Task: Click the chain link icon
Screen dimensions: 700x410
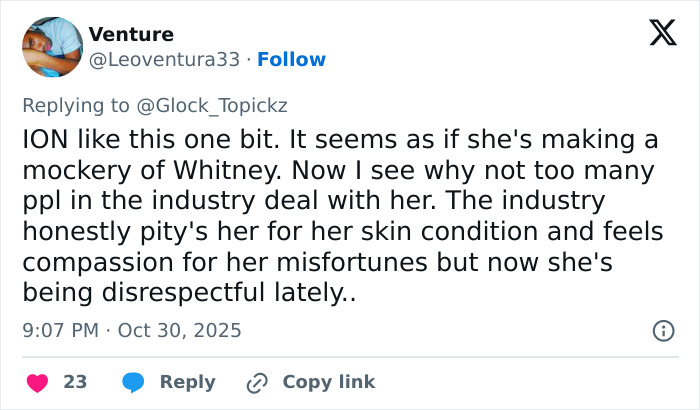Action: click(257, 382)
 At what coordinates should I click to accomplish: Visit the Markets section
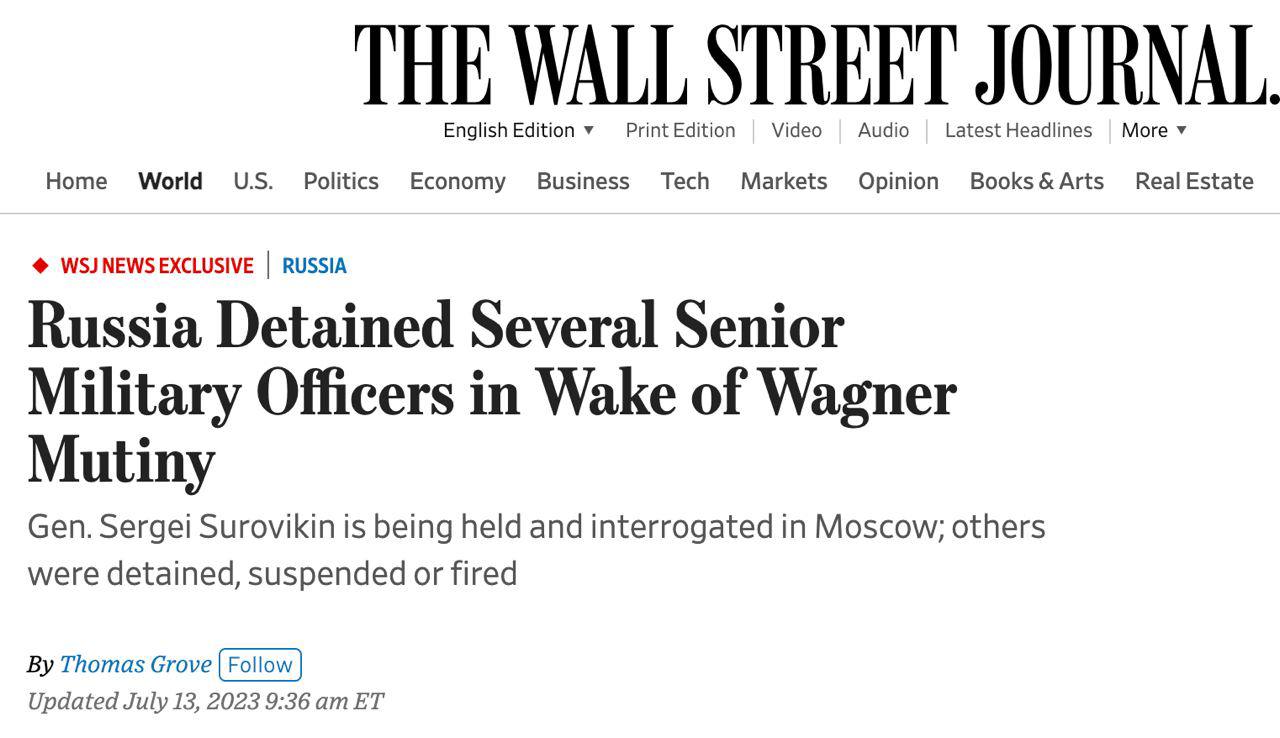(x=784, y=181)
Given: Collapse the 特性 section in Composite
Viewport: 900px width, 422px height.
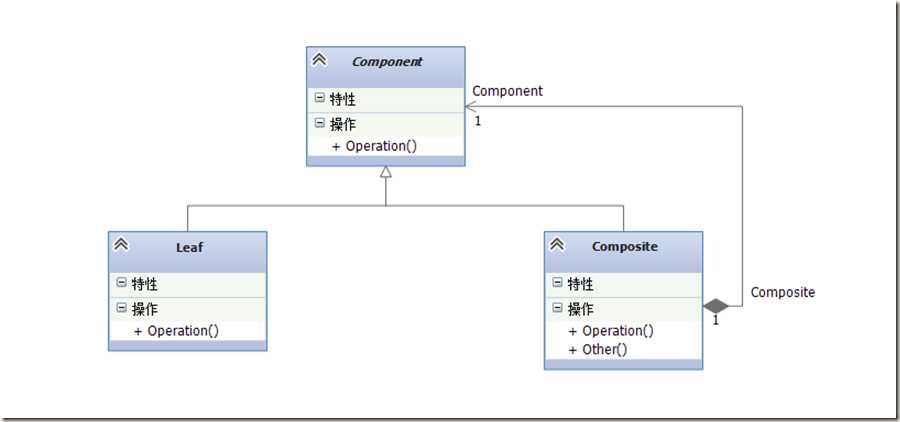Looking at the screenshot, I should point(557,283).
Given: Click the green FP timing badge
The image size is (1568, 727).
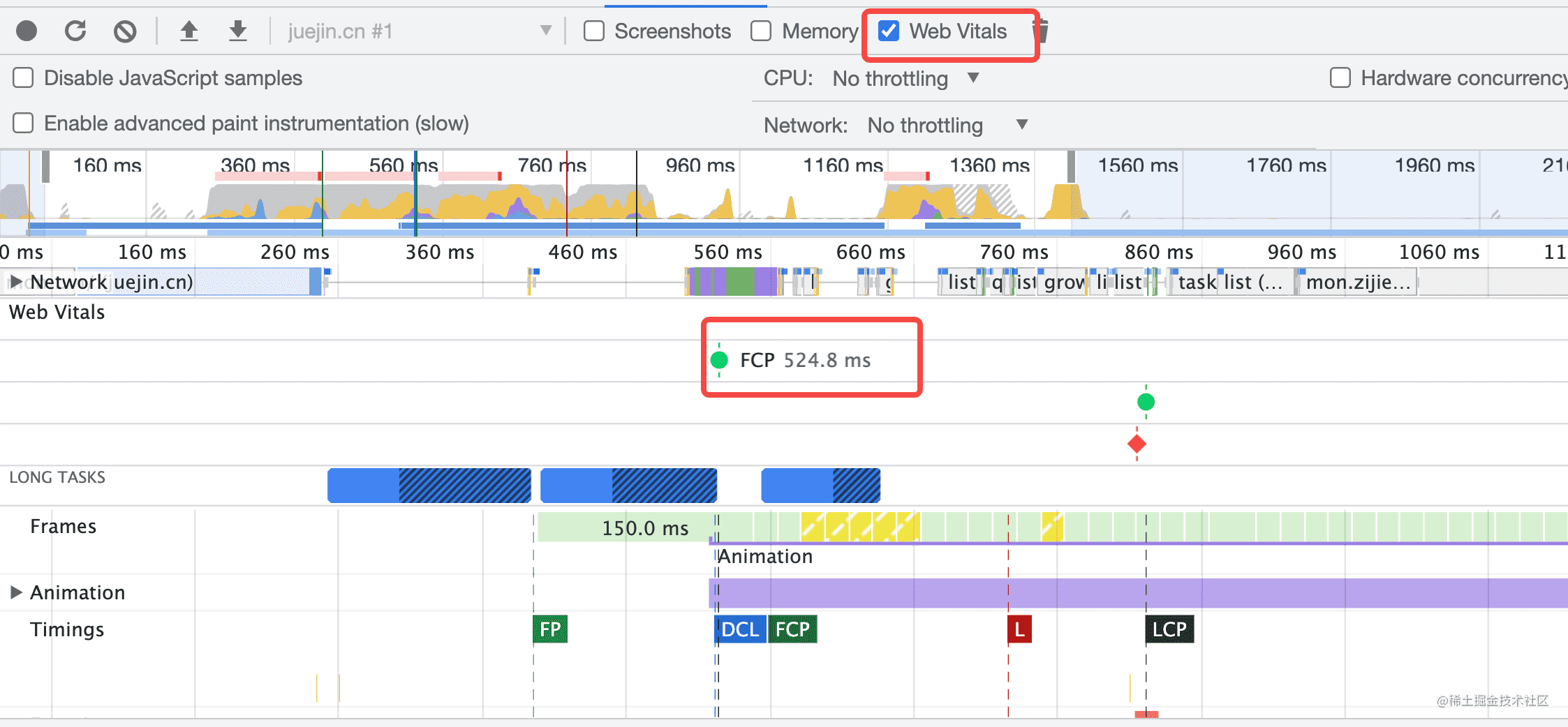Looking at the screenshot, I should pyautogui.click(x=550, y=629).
^^^^^^^^^^^^^^^^
• PROMPT: Can you reproduce all of the lines above exactly, leaving out the pictures?

• FINAL RESULT:
Task: Click the chain link icon
Screen dimensions: 700x410
Action: click(257, 382)
 At what coordinates should I click to accomplish: Visit the Markets section
(x=784, y=181)
Given: Collapse the 特性 section in Composite
Viewport: 900px width, 422px height.
Looking at the screenshot, I should point(557,283).
Given: Click the green FP timing badge
The image size is (1568, 727).
Looking at the screenshot, I should pyautogui.click(x=550, y=629).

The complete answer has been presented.